Methyl ethyl ketone (MEK) is currently used in small quantities in manufacturing processes to remove small amounts of production dirt and oil from silicone elastomer parts. Part manufacturers are working to reduce volatile organic carbon (VOC) emissions. Replacing MEK with methyl acetate will eliminate one source of regulated VOCs. A short list of factors affecting solvent substitution choices might include:
▷The ability of the solvent to dissolve or wash away dirt (grime, oil)
▷Chemical compatibility of the solvent with the parts that must be cleaned
▷The safety of the solvent used and the risk of exposure to workers
The best way to determine the suitability of a solvent for washing is to perform some simple laboratory washing experiments.
The overall behavior of a solvent is characterized by three terms: a non-polar (dispersion) term, a polar term, and a hydrogen bonding term. Solvents with similar values for the three descriptive terms are likely to behave similarly in practice. Oily soils or contaminants may be non-polar.
Roughly speaking, isopropyl alcohol has a stronger hydrogen bonding component and does not dissolve oil because it has an increased tendency to form hydrogen bonds with itself. In other words, the interaction of isopropanol with other isopropanol molecules competes with its interaction with oily soil materials.
Methyl acetate is more volatile than MEK, so it may lead to worker exposure or to hazardous vapor concentrations more quickly than MEK. Like MEK, methyl acetate is flammable, but it ignites more readily than MEK (lower flash point).
The permissible exposure limits (PELs) for MEK and methyl acetate are similar, and both solvents are respiratory irritants that may cause central nervous system depression and are otherwise unhealthy if workers are overexposed through skin contact or inhalation of vapors. All solvent safety data should be reviewed prior to use in any facility.
▷Methyl acetate may interact with silicone elastomers in a similar manner to MEK, but compatibility testing is strongly recommended to avoid any unpleasant surprises.
▷Methyl acetate may be a good substitute for methyl ethyl ketone (MEK) for oil removal from silicone elastomer parts.
▷Methyl acetate has a lower boiling and flash point and is more volatile than MEK, so additional precautions may be required to protect workers and avoid inhalation exposure.
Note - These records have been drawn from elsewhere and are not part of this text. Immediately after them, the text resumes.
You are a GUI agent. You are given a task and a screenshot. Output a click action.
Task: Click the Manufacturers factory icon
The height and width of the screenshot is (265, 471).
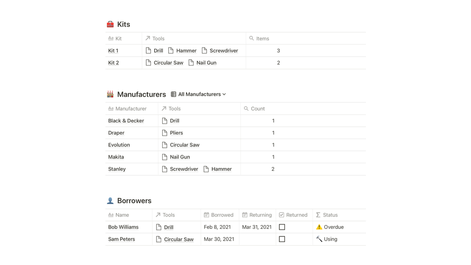[x=110, y=94]
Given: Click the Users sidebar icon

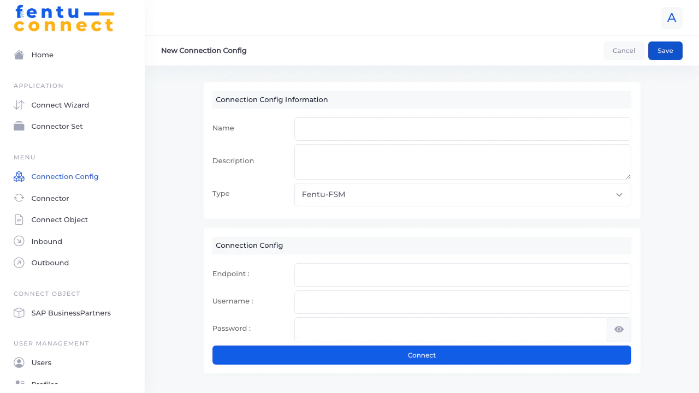Looking at the screenshot, I should pyautogui.click(x=19, y=362).
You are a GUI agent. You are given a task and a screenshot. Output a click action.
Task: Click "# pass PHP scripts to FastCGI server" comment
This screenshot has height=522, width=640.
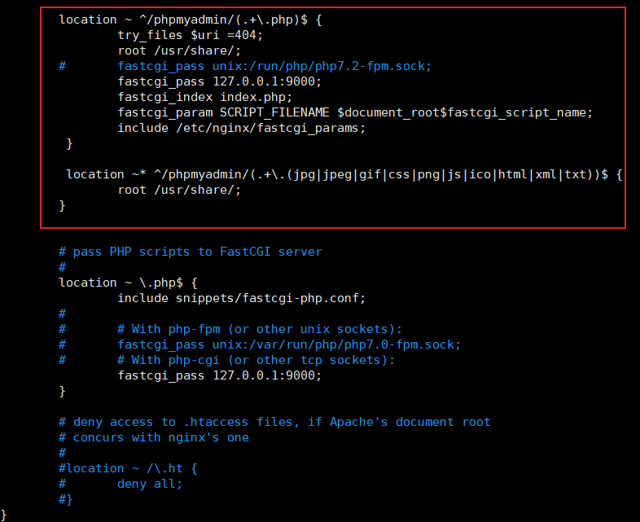coord(190,252)
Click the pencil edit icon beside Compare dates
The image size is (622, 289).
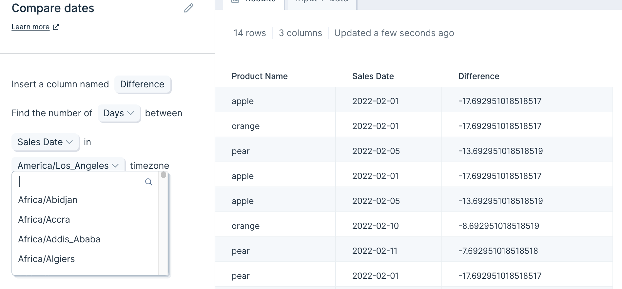[188, 8]
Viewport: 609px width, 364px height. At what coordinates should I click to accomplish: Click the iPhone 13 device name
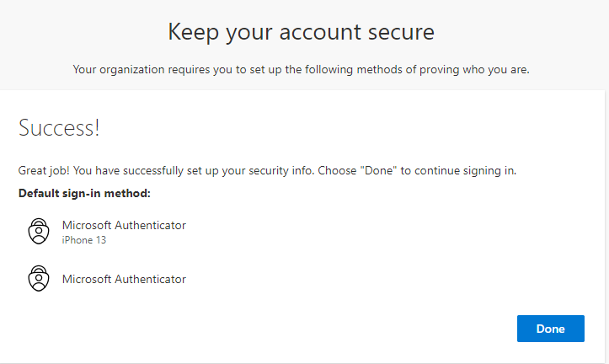pos(84,240)
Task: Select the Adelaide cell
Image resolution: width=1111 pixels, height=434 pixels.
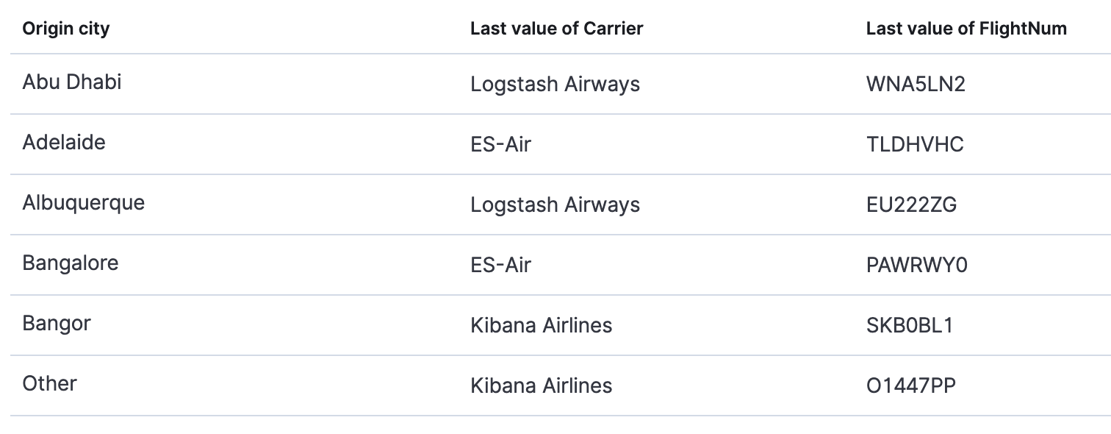Action: (64, 143)
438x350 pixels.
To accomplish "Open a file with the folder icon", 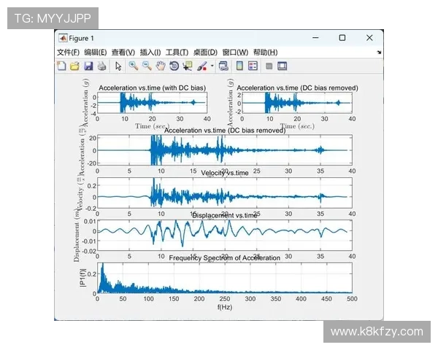I will [x=74, y=66].
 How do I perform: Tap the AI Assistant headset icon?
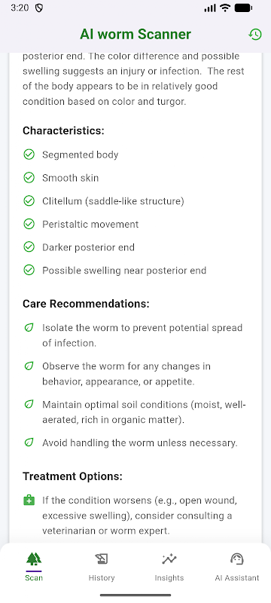(237, 559)
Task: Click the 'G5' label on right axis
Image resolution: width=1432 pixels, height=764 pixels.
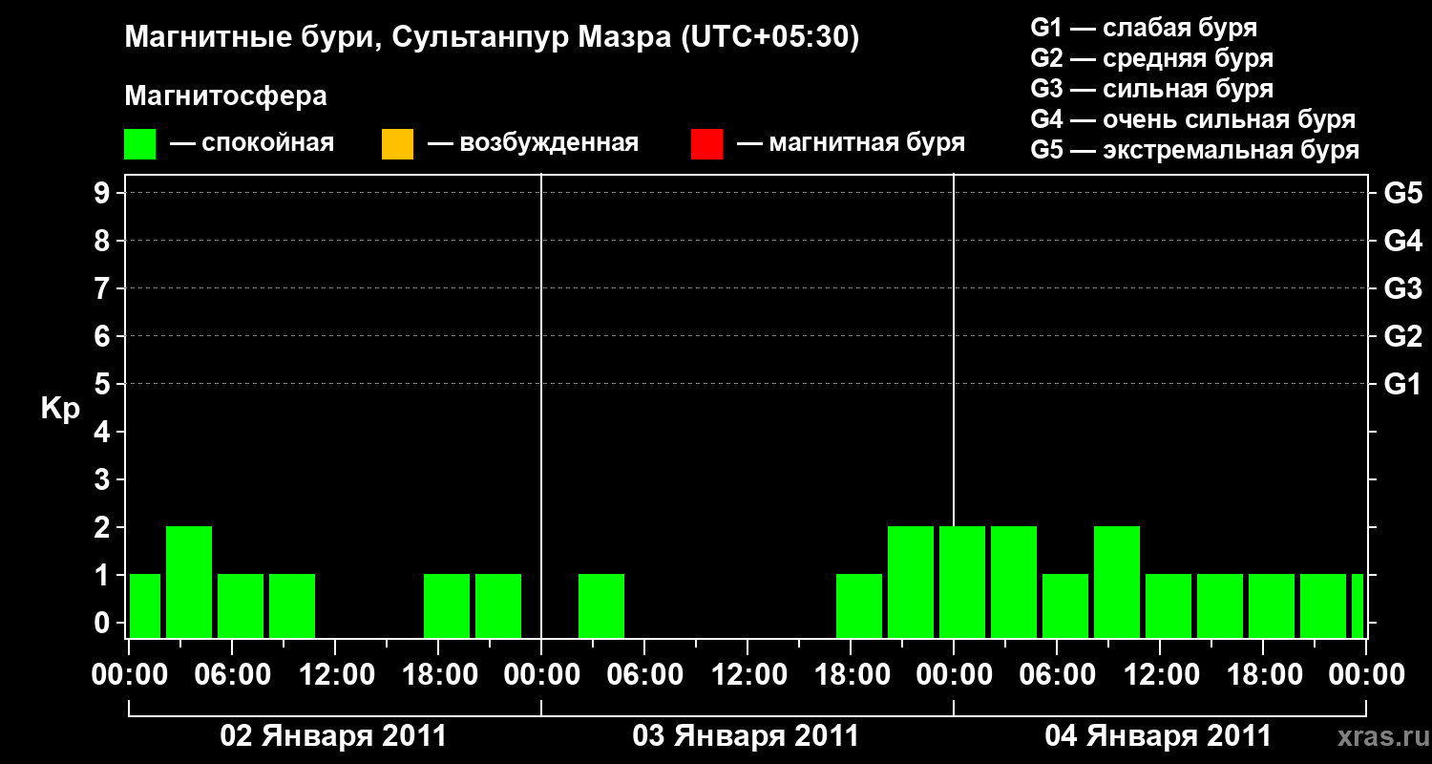Action: click(1402, 194)
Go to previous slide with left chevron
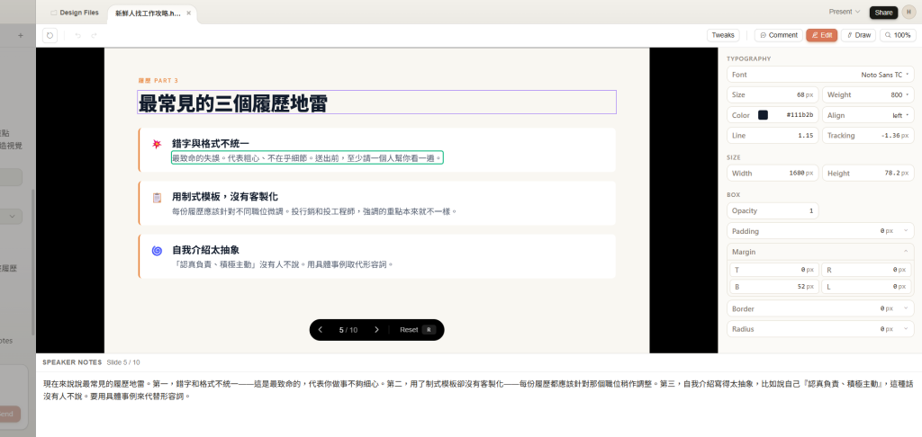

MEK and methyl acetate have similar airborne permissible exposure limits (PELs), but it may be easier to meet the limits with methyl acetate.
▷Methyl acetate has a lower atmospheric reactivity (no VOCs), so switching to MEK will reduce ground-level ozone generation associated with parts cleaning emissions.
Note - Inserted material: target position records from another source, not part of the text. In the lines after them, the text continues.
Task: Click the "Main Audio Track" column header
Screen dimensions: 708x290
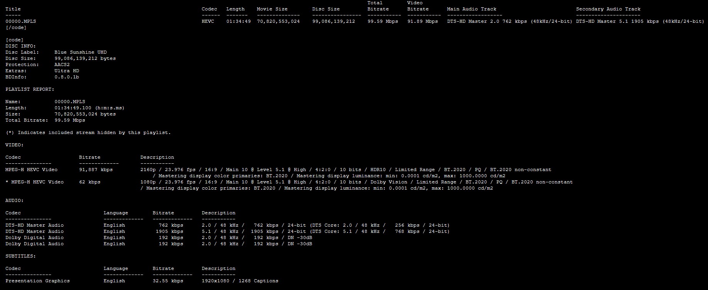Action: (471, 9)
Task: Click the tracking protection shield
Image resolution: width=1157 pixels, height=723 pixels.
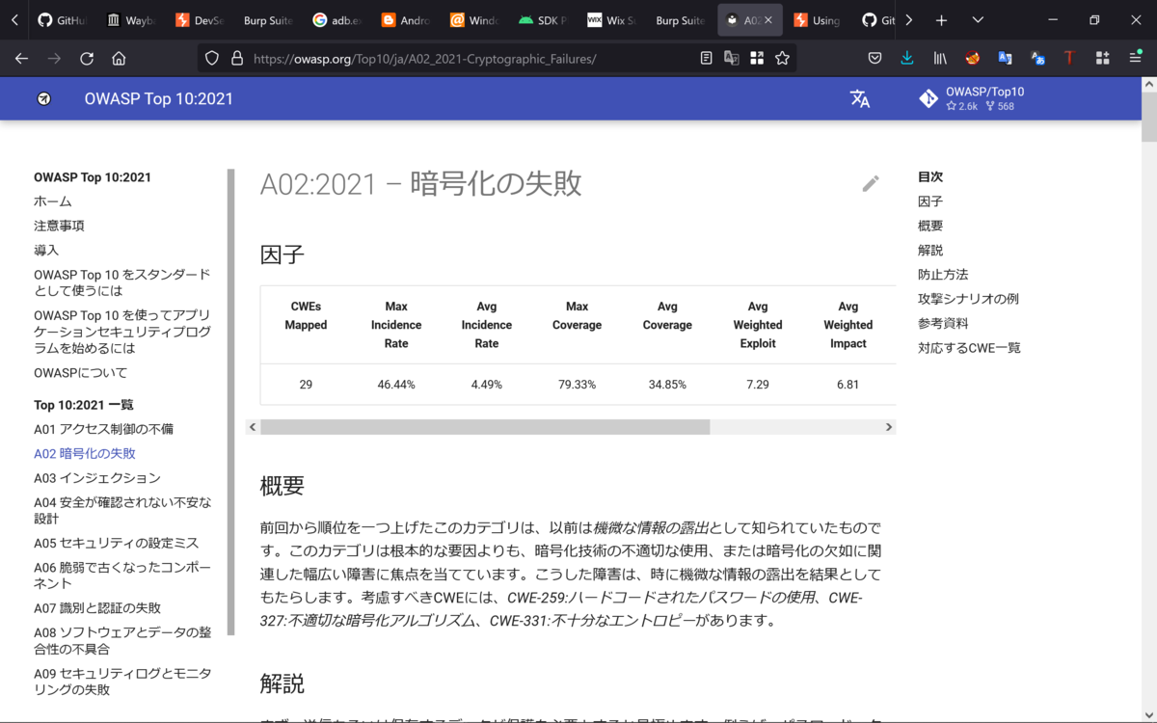Action: click(x=211, y=58)
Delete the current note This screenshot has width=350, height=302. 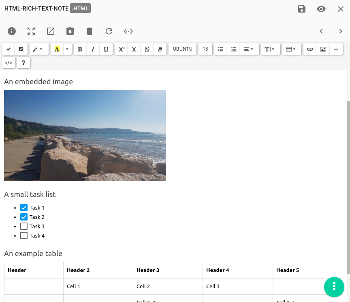[90, 31]
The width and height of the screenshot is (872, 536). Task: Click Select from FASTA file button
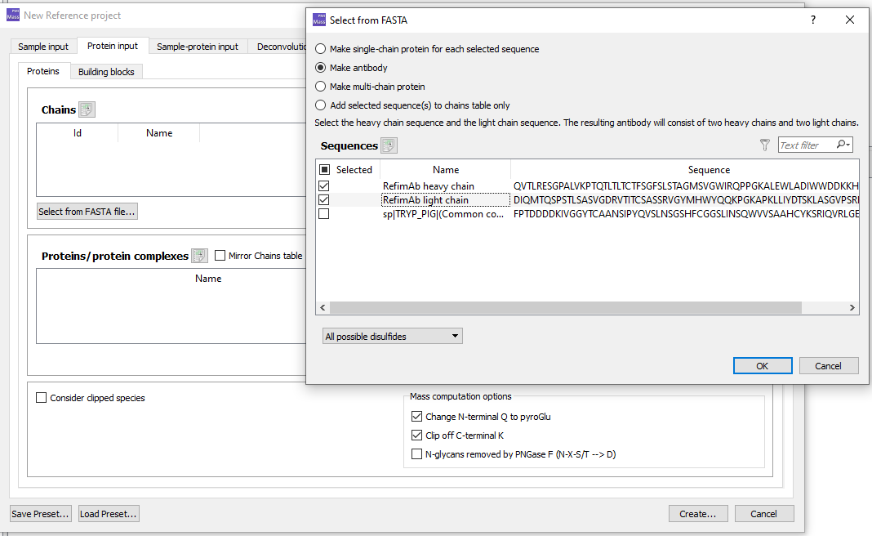click(x=87, y=212)
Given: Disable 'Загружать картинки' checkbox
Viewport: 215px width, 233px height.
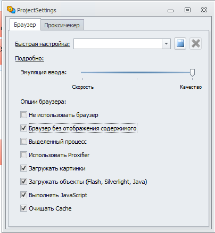Looking at the screenshot, I should tap(23, 168).
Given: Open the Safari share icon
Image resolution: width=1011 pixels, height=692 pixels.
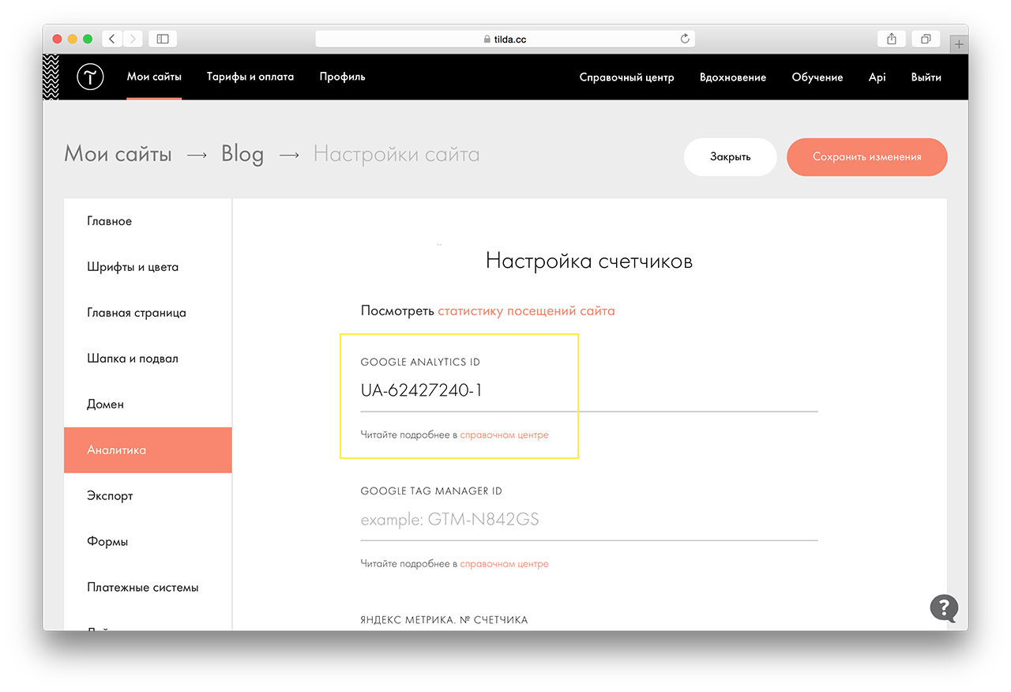Looking at the screenshot, I should pyautogui.click(x=892, y=39).
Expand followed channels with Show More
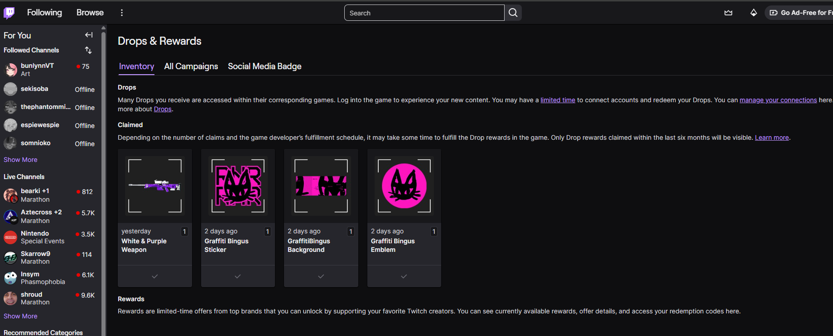Screen dimensions: 833x336 click(20, 160)
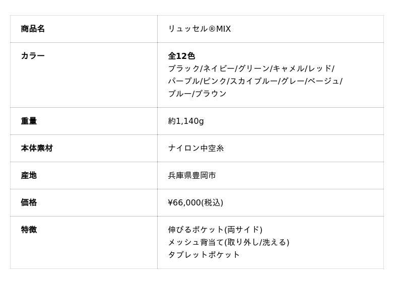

▷Methyl acetate itself is not considered a hazardous waste, so switching from MEK will reduce the amount of hazardous waste generated during parts cleaning.
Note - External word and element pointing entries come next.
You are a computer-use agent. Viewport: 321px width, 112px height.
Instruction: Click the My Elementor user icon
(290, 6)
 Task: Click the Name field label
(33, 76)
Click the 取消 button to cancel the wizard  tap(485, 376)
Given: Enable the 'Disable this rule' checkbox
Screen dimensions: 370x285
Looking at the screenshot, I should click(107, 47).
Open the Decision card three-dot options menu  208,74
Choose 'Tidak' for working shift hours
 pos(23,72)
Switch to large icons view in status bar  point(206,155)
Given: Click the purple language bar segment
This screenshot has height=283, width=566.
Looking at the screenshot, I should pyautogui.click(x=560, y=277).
Methyl acetate may be a good substitute for MEK in parts cleaning. while solvent behavior theories are not perfect, they are a reasonable guide to solvency in the absence of specific experimental data. Again, the same solvent theory suggests that methyl acetate will interact with the plastic material of the part in nearly the same manner as MEK.
Like MEK, methyl acetate is flammable and may be harmful to workers, especially when exposed to vapors. Methyl acetate is more volatile than MEK, so it builds up more quickly in the air environment. Given the high volatility, methyl acetate will also dry out more quickly, which may require a change in cleaning methods.
Methyl acetate is not considered a hazardous waste, so eliminating the use of MEK may reduce the amount of hazardous waste generated by cleaning operations. In addition, given the low atmospheric reactivity of methyl acetate (no VOCs), conversion from MEK will also reduce ground-level ozone generation associated with parts cleaning emissions.